Collected data entries
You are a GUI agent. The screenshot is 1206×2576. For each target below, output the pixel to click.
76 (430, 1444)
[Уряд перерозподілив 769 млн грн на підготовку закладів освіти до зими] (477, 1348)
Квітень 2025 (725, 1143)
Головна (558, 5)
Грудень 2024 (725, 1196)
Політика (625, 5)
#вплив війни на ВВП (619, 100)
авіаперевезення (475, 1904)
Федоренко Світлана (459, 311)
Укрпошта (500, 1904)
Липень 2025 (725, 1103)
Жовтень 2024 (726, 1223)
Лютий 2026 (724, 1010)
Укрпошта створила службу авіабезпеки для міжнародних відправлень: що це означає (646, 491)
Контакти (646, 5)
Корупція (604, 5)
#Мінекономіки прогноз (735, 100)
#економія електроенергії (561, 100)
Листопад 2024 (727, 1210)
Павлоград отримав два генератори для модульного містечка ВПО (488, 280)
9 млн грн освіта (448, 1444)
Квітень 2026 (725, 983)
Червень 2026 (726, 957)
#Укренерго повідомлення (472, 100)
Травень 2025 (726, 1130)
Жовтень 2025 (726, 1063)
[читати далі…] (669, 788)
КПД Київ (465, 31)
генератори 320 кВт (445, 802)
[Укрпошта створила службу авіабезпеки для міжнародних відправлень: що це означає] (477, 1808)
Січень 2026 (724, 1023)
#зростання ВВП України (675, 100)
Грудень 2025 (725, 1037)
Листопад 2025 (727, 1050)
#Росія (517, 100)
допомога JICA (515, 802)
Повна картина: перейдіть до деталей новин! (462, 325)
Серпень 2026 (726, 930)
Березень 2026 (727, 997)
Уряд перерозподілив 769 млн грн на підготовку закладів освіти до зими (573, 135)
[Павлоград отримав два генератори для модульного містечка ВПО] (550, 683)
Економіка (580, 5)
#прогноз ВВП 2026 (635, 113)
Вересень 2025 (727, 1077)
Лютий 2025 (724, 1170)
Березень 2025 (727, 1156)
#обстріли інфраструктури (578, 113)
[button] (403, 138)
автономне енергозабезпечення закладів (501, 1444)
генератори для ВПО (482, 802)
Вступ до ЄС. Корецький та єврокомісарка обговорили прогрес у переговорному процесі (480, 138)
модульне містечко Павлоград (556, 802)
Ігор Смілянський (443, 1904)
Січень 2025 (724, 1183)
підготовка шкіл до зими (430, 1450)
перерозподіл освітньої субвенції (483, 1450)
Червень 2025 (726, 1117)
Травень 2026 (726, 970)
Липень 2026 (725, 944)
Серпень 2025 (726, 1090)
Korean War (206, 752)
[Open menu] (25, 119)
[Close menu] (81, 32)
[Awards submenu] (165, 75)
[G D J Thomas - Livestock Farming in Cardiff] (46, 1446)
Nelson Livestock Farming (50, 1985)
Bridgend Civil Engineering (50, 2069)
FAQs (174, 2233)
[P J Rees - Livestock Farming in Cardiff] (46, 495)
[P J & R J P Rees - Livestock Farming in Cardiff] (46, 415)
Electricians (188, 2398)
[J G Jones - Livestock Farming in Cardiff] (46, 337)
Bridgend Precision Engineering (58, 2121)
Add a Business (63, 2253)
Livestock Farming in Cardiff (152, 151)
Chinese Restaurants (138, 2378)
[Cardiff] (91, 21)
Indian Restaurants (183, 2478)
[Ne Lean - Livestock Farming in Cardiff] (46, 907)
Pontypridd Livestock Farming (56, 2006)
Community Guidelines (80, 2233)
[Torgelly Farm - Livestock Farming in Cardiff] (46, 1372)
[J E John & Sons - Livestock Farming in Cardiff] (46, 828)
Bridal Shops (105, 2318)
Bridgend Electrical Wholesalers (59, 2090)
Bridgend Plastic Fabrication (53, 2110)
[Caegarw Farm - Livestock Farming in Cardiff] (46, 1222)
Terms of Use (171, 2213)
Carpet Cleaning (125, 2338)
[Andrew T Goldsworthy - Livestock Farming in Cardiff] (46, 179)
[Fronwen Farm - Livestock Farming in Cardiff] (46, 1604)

**TASK OBJECTIVE:** Taking the line with "Політика (625, 5)" as the first and the line with "[button] (403, 138)" as the last, retype that stretch of the data above exactly, with no other lines.

**EXPECTED ANSWER:**
Політика (625, 5)
#вплив війни на ВВП (619, 100)
авіаперевезення (475, 1904)
Федоренко Світлана (459, 311)
Укрпошта (500, 1904)
Липень 2025 (725, 1103)
Жовтень 2024 (726, 1223)
Лютий 2026 (724, 1010)
Укрпошта створила службу авіабезпеки для міжнародних відправлень: що це означає (646, 491)
Контакти (646, 5)
Корупція (604, 5)
#Мінекономіки прогноз (735, 100)
#економія електроенергії (561, 100)
Листопад 2024 (727, 1210)
Павлоград отримав два генератори для модульного містечка ВПО (488, 280)
9 млн грн освіта (448, 1444)
Квітень 2026 (725, 983)
Червень 2026 (726, 957)
#Укренерго повідомлення (472, 100)
Травень 2025 (726, 1130)
Жовтень 2025 (726, 1063)
[читати далі…] (669, 788)
КПД Київ (465, 31)
генератори 320 кВт (445, 802)
[Укрпошта створила службу авіабезпеки для міжнародних відправлень: що це означає] (477, 1808)
Січень 2026 (724, 1023)
#зростання ВВП України (675, 100)
Грудень 2025 (725, 1037)
Листопад 2025 (727, 1050)
#Росія (517, 100)
допомога JICA (515, 802)
Повна картина: перейдіть до деталей новин! (462, 325)
Серпень 2026 (726, 930)
Березень 2026 (727, 997)
Уряд перерозподілив 769 млн грн на підготовку закладів освіти до зими (573, 135)
[Павлоград отримав два генератори для модульного містечка ВПО] (550, 683)
Економіка (580, 5)
#прогноз ВВП 2026 (635, 113)
Вересень 2025 (727, 1077)
Лютий 2025 (724, 1170)
Березень 2025 (727, 1156)
#обстріли інфраструктури (578, 113)
[button] (403, 138)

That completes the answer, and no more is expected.